### Data to use
>> Begin

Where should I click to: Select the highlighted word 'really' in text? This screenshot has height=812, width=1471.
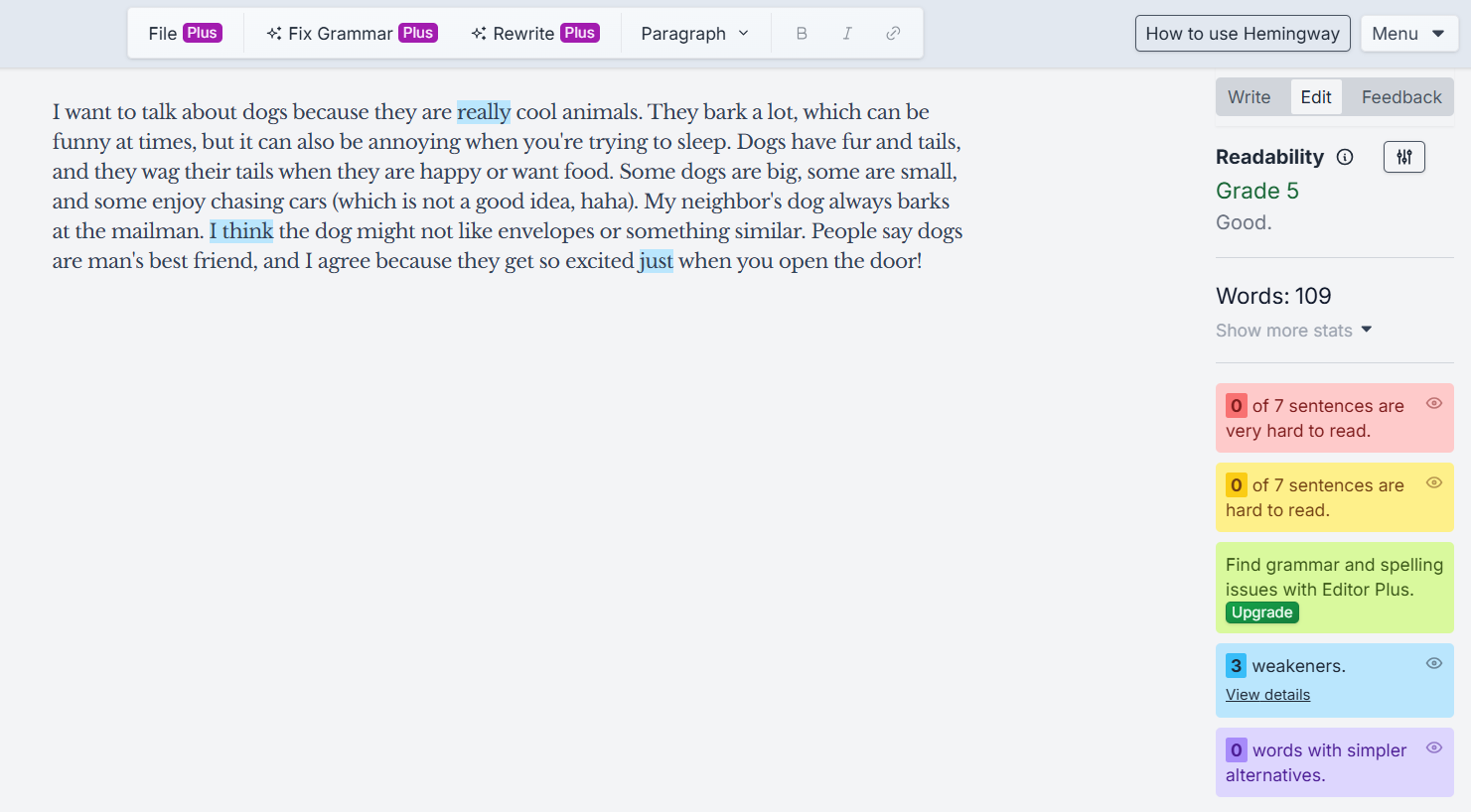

>> End
>> Begin

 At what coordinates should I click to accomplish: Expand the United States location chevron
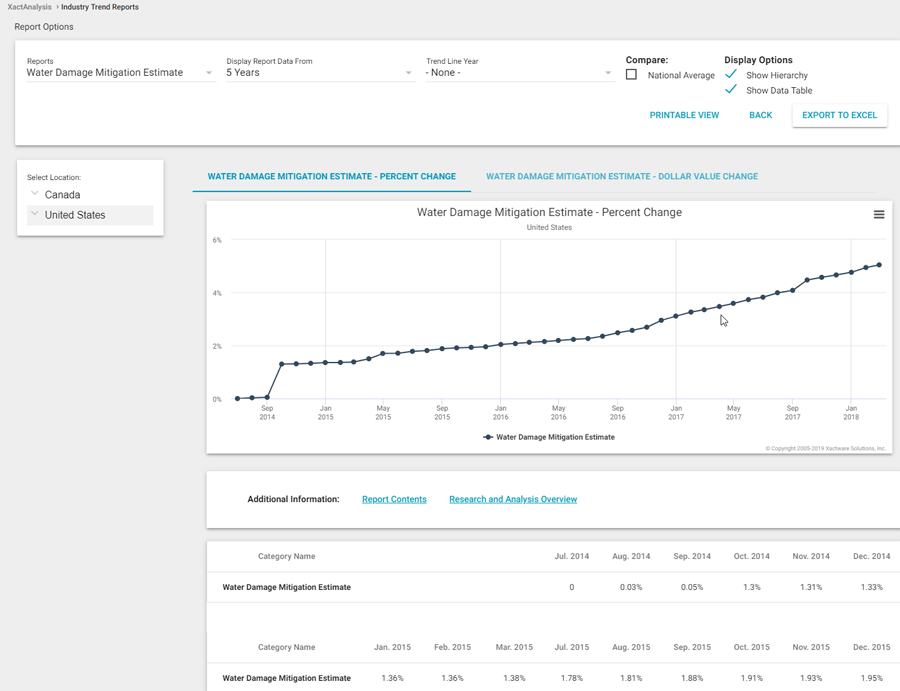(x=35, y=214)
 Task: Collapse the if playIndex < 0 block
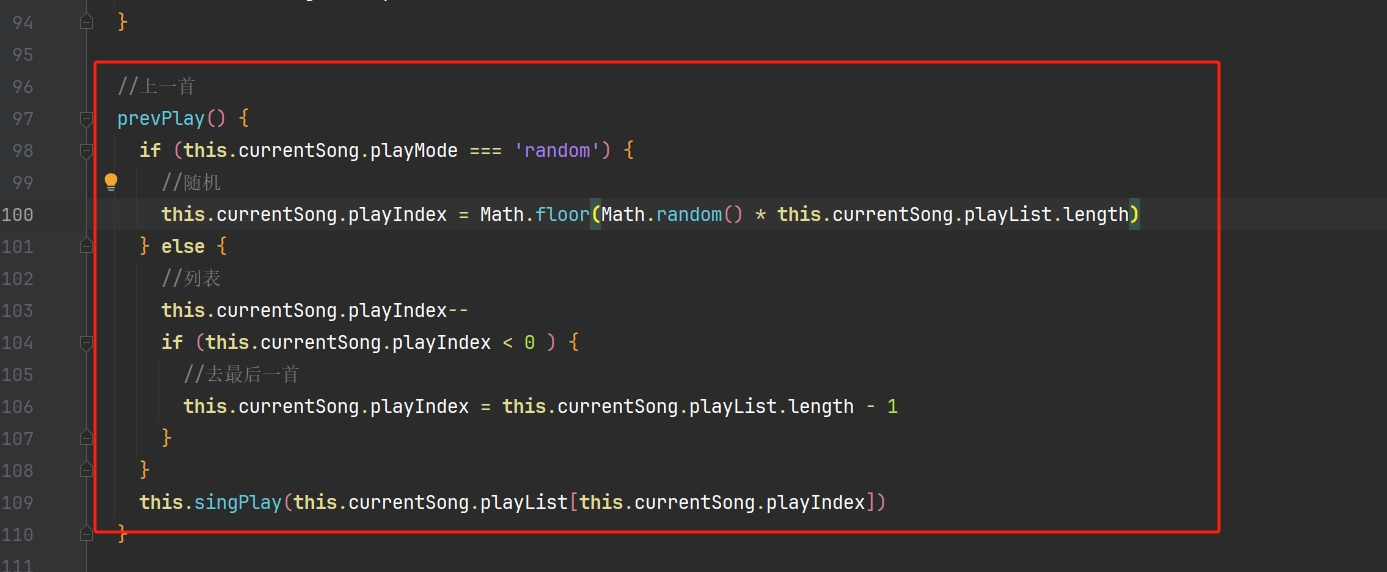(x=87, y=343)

>> End

### What the task asks
Turn the lines between the one holding "At what coordinates" and the one holding "(x=87, y=343)", inclusive, into a Markdown table with columns "No." and "Text", skipping any blank lines. Leave the pictures out of the answer.

### Task response
| No. | Text |
|---|---|
| 1 |  At what coordinates should I click to accomplish: Expand the United States location chevron |
| 2 | (x=35, y=214) |
| 3 |  Task: Collapse the if playIndex < 0 block |
| 4 | (x=87, y=343) |